TASK PROMPT :: Exact repetition is the task: copy every entry below.

PROVIDED RECORDS ::
--*--
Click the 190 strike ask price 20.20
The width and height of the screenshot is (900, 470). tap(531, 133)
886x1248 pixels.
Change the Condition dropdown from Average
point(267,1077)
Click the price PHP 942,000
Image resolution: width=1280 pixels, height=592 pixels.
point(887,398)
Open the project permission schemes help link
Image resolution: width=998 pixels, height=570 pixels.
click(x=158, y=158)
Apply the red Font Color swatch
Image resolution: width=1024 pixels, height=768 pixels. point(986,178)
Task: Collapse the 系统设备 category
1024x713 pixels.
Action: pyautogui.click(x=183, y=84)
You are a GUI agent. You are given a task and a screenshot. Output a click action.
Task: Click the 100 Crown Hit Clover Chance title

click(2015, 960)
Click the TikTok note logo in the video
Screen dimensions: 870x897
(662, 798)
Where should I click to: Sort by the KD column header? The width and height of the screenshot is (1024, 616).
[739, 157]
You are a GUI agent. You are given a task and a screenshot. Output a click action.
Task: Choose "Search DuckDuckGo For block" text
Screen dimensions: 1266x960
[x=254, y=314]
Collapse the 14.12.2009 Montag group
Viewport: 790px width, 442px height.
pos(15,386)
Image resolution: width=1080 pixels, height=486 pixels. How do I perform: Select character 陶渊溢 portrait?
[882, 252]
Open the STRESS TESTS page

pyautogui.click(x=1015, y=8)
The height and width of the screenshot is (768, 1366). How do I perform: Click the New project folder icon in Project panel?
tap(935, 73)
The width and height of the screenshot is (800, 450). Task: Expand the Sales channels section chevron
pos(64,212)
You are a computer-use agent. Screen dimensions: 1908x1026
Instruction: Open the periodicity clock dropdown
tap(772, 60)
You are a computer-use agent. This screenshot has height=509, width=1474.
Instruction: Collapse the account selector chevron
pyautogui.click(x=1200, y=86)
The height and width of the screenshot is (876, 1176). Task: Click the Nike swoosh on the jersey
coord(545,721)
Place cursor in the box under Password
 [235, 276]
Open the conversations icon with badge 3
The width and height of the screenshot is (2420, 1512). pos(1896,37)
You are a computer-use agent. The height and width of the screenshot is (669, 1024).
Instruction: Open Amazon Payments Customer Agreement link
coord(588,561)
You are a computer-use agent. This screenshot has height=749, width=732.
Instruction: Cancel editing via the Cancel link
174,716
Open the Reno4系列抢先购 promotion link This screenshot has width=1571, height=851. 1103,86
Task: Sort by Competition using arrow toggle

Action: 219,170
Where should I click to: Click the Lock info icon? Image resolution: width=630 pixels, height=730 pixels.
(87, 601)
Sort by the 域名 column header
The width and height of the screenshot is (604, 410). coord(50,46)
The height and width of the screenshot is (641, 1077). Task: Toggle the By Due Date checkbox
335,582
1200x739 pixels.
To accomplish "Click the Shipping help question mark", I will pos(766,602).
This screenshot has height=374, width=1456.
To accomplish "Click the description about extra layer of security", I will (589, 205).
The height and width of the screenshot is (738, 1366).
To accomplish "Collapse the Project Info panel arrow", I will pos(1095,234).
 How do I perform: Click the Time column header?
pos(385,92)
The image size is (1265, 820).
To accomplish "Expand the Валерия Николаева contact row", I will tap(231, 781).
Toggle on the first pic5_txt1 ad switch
--*--
EXERCISE ANSWER ::
Click the 190 strike ask price 20.20
The width and height of the screenshot is (900, 470). tap(531, 133)
886x1248 pixels.
Change the Condition dropdown from Average
point(267,1077)
Click the price PHP 942,000
Image resolution: width=1280 pixels, height=592 pixels.
point(887,398)
Open the project permission schemes help link
Image resolution: width=998 pixels, height=570 pixels.
click(x=158, y=158)
Apply the red Font Color swatch
Image resolution: width=1024 pixels, height=768 pixels. point(986,178)
Task: Collapse the 系统设备 category
1024x713 pixels.
Action: pyautogui.click(x=183, y=84)
You are a GUI agent. You are given a task and a screenshot. Output a click action.
Task: Click the 100 Crown Hit Clover Chance title

click(2015, 960)
Click the TikTok note logo in the video
Screen dimensions: 870x897
(662, 798)
Where should I click to: Sort by the KD column header? The width and height of the screenshot is (1024, 616).
[739, 157]
You are a GUI agent. You are given a task and a screenshot. Output a click action.
Task: Choose "Search DuckDuckGo For block" text
Screen dimensions: 1266x960
[x=254, y=314]
Collapse the 14.12.2009 Montag group
Viewport: 790px width, 442px height.
pos(15,386)
Image resolution: width=1080 pixels, height=486 pixels. How do I perform: Select character 陶渊溢 portrait?
[882, 252]
Open the STRESS TESTS page

pyautogui.click(x=1015, y=8)
The height and width of the screenshot is (768, 1366). How do I perform: Click the New project folder icon in Project panel?
tap(935, 73)
The width and height of the screenshot is (800, 450). Task: Expand the Sales channels section chevron
pos(64,212)
You are a computer-use agent. Screen dimensions: 1908x1026
Instruction: Open the periodicity clock dropdown
tap(772, 60)
You are a computer-use agent. This screenshot has height=509, width=1474.
Instruction: Collapse the account selector chevron
pyautogui.click(x=1200, y=86)
The height and width of the screenshot is (876, 1176). Task: Click the Nike swoosh on the jersey
coord(545,721)
Place cursor in the box under Password
 [235, 276]
Open the conversations icon with badge 3
The width and height of the screenshot is (2420, 1512). pos(1896,37)
You are a computer-use agent. The height and width of the screenshot is (669, 1024).
Instruction: Open Amazon Payments Customer Agreement link
coord(588,561)
You are a computer-use agent. This screenshot has height=749, width=732.
Instruction: Cancel editing via the Cancel link
174,716
Open the Reno4系列抢先购 promotion link This screenshot has width=1571, height=851. 1103,86
Task: Sort by Competition using arrow toggle

Action: 219,170
Where should I click to: Click the Lock info icon? Image resolution: width=630 pixels, height=730 pixels.
(87, 601)
Sort by the 域名 column header
The width and height of the screenshot is (604, 410). coord(50,46)
The height and width of the screenshot is (641, 1077). Task: Toggle the By Due Date checkbox
335,582
1200x739 pixels.
To accomplish "Click the Shipping help question mark", I will pos(766,602).
This screenshot has height=374, width=1456.
To accomplish "Click the description about extra layer of security", I will (589, 205).
The height and width of the screenshot is (738, 1366).
To accomplish "Collapse the Project Info panel arrow", I will pos(1095,234).
 How do I perform: Click the Time column header?
pos(385,92)
The image size is (1265, 820).
To accomplish "Expand the Валерия Николаева contact row", I will tap(231, 781).
Toggle on the first pic5_txt1 ad switch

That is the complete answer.